Could you give back exactly the lines below from the one with "This screenshot has width=440, height=629." through the one with "Task: Click the Choice badge label", without a single picture?

◆ PROVIDED RECORDS
────────
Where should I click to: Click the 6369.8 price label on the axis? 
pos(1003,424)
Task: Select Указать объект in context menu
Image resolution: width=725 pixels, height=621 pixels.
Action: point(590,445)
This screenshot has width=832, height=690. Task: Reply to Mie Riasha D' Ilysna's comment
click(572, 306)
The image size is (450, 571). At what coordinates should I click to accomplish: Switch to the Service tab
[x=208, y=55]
────────
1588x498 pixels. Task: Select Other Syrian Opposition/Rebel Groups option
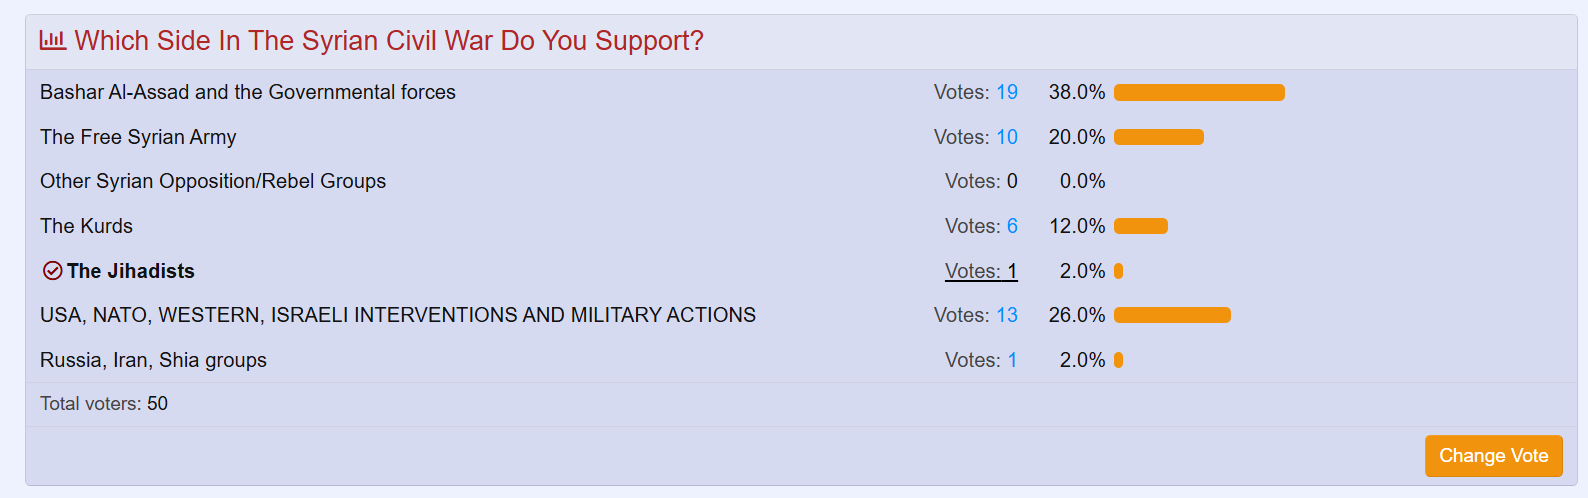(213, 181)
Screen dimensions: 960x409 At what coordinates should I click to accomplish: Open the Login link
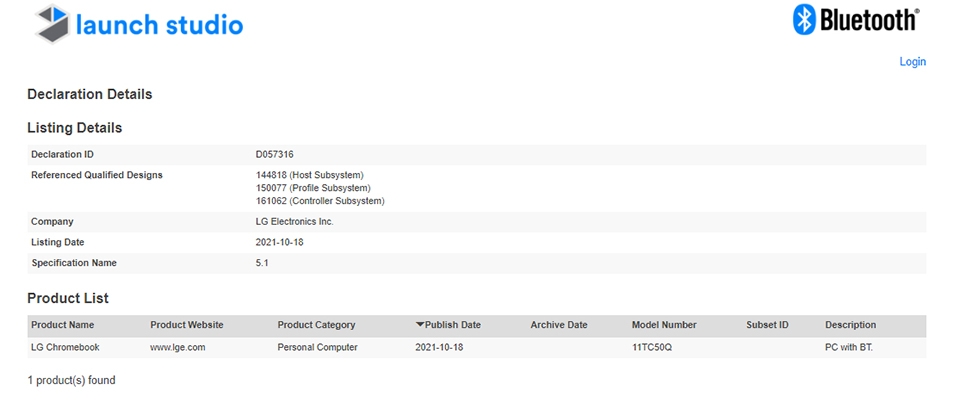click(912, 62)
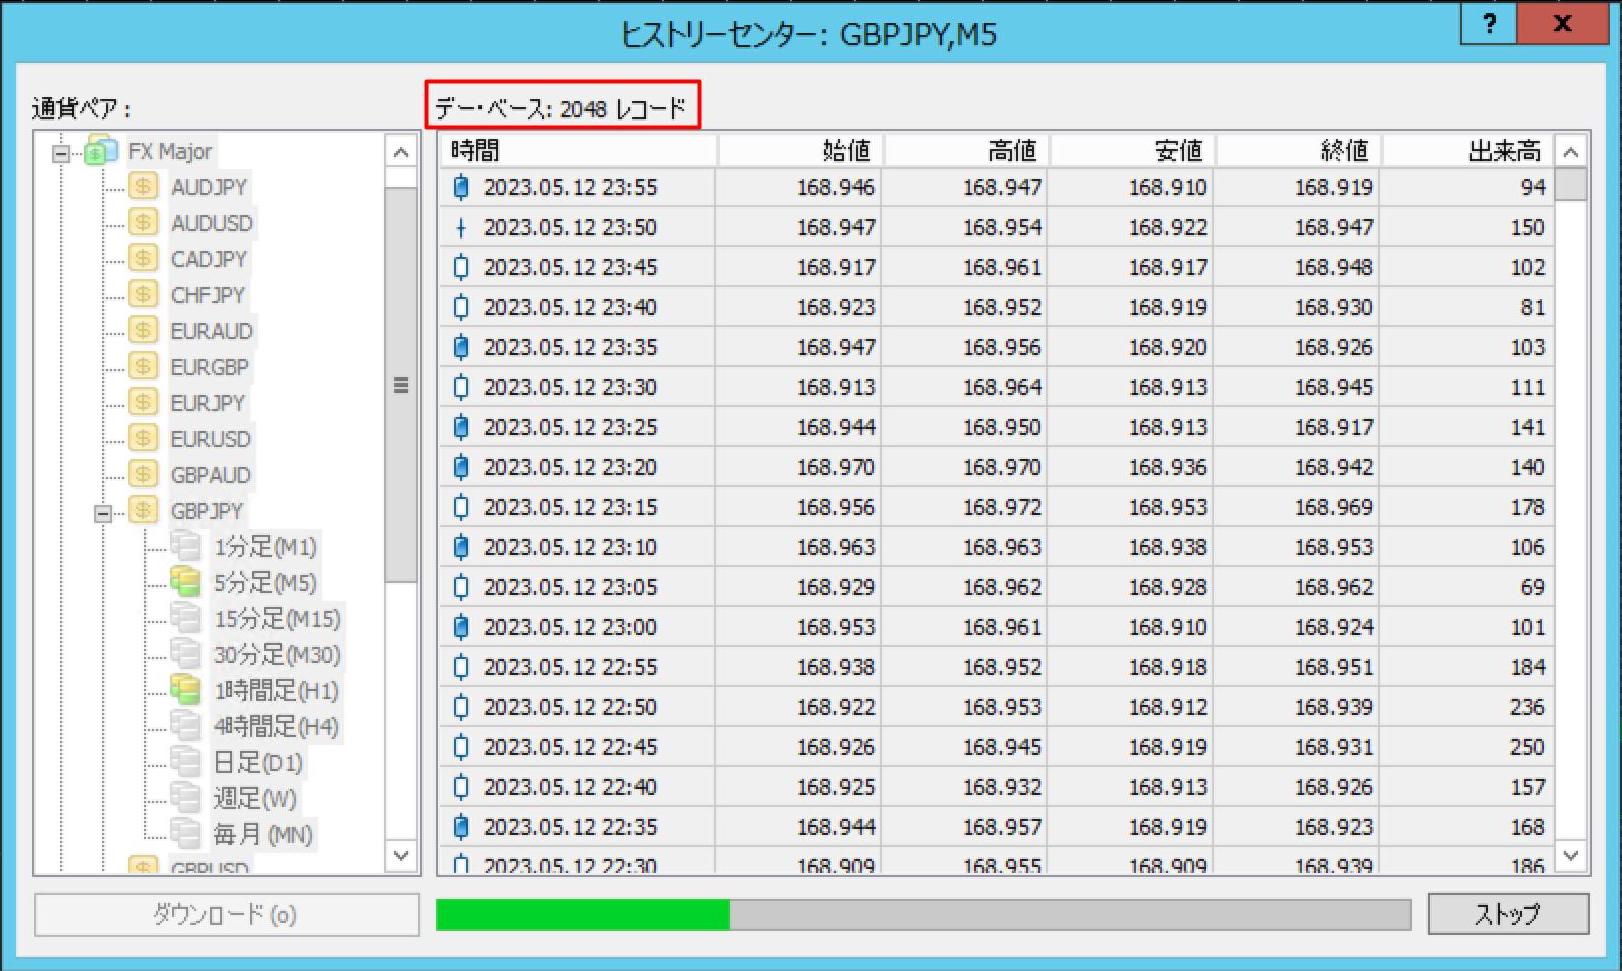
────────
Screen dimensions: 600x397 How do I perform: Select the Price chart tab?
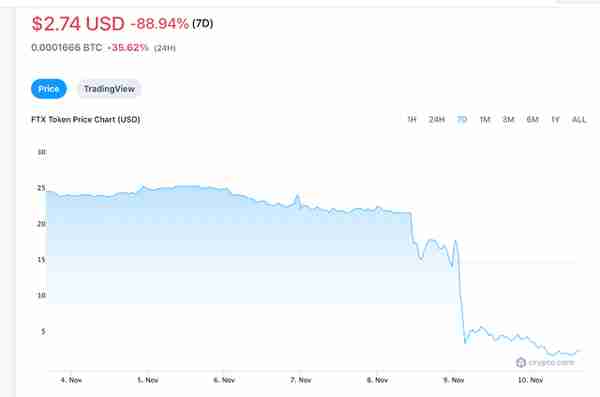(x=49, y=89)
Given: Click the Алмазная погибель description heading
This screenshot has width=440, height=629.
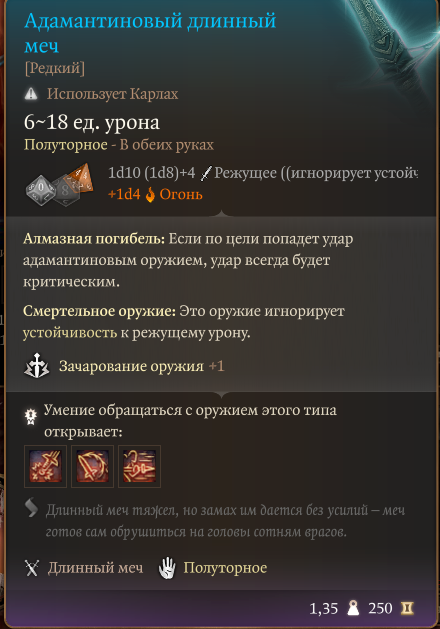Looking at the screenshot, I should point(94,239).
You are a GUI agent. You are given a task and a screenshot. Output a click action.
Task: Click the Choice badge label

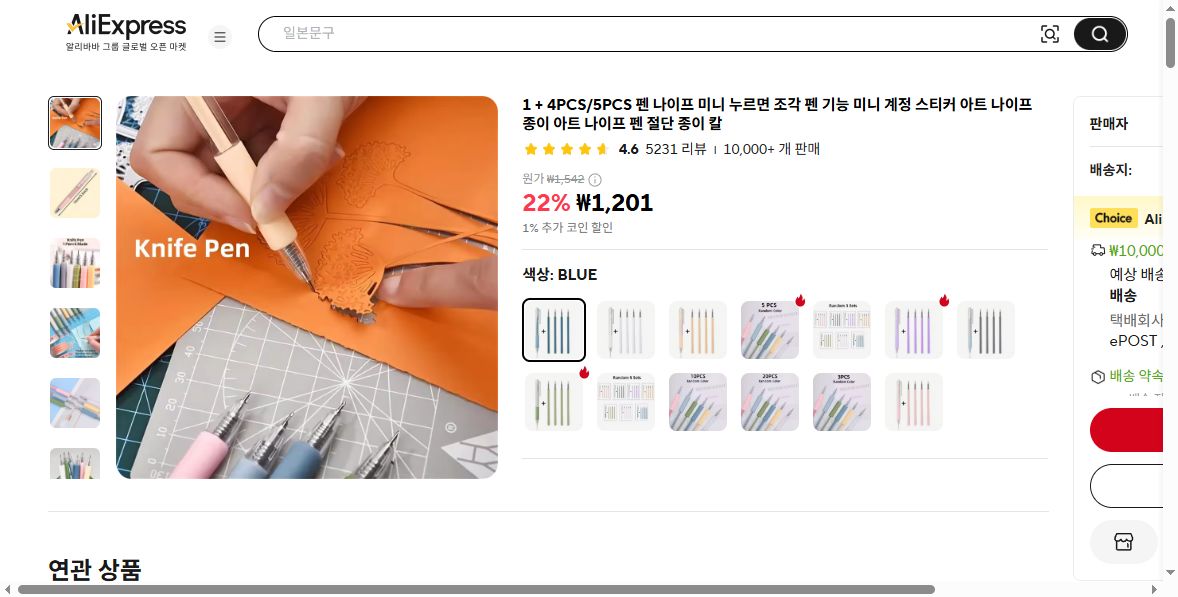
────────
◆ EXPECTED ANSWER
This screenshot has width=440, height=629.
Looking at the screenshot, I should point(94,239).
You are a GUI agent. You are given a task and a screenshot. Output a click action.
Task: Click the Choice badge label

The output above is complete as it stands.